I really hope, that I will speed it up, following the instructions you provided.
Thank you very much for taking time and posting this!
@erulabs Did not really do much to overall performance. In fact, MPS is backing out of memory even more often now :) Thank you for trying, though...
Vikas, first of all — thank you very much indeed for creating such an amazing software and making it accessible to ordinary people.

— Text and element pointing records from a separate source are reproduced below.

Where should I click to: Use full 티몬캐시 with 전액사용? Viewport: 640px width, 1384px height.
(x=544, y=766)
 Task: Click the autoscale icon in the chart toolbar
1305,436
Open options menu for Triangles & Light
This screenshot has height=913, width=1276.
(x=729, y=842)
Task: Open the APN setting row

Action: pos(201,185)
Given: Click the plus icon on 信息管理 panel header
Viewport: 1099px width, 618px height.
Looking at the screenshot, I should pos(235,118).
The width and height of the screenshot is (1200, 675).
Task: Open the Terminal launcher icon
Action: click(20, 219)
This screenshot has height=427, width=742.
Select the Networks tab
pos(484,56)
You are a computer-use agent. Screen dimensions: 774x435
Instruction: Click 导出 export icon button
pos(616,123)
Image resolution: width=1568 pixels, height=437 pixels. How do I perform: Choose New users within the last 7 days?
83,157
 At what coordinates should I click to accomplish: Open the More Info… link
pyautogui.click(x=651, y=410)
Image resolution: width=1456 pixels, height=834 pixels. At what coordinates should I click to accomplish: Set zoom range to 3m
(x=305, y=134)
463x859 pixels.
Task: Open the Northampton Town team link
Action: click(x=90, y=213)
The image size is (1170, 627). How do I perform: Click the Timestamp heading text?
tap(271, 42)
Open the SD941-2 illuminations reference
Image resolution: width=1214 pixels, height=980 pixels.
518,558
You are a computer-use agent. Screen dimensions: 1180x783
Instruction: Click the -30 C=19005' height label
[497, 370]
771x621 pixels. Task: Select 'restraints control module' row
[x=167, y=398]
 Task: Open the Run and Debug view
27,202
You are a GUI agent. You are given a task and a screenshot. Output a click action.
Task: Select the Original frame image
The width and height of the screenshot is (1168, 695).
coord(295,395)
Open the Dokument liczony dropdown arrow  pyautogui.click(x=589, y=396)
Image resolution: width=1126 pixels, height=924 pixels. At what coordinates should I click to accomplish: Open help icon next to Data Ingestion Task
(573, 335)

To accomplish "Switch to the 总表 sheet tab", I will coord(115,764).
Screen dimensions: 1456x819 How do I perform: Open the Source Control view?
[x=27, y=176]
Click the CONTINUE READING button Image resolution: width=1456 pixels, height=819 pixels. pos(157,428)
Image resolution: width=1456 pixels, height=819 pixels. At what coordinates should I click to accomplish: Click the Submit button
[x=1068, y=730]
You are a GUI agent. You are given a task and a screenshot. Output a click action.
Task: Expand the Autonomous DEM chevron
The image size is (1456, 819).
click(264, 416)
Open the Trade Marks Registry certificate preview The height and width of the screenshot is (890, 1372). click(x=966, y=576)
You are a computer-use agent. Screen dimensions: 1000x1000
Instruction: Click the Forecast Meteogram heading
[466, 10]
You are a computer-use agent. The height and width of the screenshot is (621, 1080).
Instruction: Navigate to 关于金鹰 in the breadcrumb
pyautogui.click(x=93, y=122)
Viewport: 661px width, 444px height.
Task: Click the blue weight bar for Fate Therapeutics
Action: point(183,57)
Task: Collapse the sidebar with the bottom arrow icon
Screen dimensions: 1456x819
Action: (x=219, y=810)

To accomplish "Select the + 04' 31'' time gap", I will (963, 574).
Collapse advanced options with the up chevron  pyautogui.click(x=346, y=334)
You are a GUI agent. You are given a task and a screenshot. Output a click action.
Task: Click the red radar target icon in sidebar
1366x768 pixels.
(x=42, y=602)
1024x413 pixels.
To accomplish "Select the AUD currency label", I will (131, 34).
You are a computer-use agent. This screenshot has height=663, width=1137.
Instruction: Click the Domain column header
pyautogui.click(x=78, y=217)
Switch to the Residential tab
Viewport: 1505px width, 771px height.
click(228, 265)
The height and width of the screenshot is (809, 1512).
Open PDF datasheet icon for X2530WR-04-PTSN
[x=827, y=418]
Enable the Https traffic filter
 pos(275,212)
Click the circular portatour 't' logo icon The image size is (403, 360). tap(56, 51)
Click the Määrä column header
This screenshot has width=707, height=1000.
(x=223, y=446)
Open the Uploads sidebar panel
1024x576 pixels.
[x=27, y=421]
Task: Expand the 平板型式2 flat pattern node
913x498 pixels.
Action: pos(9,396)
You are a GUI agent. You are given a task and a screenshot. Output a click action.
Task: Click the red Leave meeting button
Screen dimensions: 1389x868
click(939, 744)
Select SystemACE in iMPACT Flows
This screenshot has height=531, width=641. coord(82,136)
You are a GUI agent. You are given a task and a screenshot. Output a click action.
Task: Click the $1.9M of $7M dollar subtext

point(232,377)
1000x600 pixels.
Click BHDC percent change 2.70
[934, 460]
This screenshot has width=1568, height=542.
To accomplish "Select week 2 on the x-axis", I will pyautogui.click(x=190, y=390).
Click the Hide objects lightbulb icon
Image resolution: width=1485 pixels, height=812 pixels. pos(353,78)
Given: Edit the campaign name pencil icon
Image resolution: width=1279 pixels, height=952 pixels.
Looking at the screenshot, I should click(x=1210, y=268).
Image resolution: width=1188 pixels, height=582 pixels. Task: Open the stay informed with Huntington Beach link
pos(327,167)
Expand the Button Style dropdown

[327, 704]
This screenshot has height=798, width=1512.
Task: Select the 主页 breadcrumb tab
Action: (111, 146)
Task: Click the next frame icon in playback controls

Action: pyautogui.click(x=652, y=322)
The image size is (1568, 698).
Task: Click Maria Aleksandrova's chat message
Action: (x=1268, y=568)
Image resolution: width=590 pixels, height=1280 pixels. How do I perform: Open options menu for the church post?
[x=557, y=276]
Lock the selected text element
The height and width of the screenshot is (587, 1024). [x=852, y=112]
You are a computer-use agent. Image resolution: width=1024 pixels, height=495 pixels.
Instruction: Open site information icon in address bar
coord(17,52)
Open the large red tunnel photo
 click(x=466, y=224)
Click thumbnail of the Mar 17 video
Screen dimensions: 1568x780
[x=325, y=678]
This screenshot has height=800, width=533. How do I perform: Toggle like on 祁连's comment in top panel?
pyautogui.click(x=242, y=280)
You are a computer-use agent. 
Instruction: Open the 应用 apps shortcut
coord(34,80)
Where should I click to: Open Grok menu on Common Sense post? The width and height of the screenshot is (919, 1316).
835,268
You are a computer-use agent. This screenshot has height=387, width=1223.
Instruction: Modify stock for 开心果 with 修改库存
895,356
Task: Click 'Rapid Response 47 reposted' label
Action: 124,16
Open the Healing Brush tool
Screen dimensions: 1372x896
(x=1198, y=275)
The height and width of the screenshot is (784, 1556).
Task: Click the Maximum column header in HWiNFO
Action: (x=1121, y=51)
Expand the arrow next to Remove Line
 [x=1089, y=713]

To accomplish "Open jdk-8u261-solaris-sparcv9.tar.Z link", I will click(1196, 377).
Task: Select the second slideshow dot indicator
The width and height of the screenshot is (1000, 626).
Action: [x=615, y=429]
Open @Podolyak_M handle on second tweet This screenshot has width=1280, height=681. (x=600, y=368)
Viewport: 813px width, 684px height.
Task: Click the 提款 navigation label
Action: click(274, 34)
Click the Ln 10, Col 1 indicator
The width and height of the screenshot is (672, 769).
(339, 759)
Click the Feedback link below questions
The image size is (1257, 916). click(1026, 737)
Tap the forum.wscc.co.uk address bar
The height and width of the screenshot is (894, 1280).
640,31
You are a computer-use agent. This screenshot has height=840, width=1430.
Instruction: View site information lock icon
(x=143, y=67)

I have MacBook M1 Pro 16Gb (10-Core CPU/16-Core GPU) and, obviously, I added these lines to my Python code (I did not use GUI):
`os.environ["PYTORCH_MPS_HIGH_WATERMARK_RATIO"] = "0.0" os.environ["PYTORCH_DEVICE"] = "mps"
settings.DETECTOR_BATCH_SIZE = 1024 settings.RECOGNITION_BATCH_SIZE = 128`
However, the whole OCR process (especially, recognition) seems to be pretty slow. I tried shutting down all the applications, running the code through Terminal.app instead of PyCharm IDE, spent many hours on Perplexity, Claude, ChatGPT and Gemini to seek for some code improvements, but all failed to improve the performance.
Question: I am right in assumption, that the main bottleneck here is PyTorch library with its (very) limited support of Metal Performance Shaders framework? And the only hope is waiting for PyTorch community to release newer versions with better MPS handling? Not to blame those development heroes, who created such a massive and useful library, of course. Or I just need to buy some cloud server for a few days to OCR my whole library? :)
Thank you very much for reading this and all the best of luck to you and all the contributors of this project!
P. S. If writing questions like that in 'Issues' section is a violation of community rules here — I will remove it.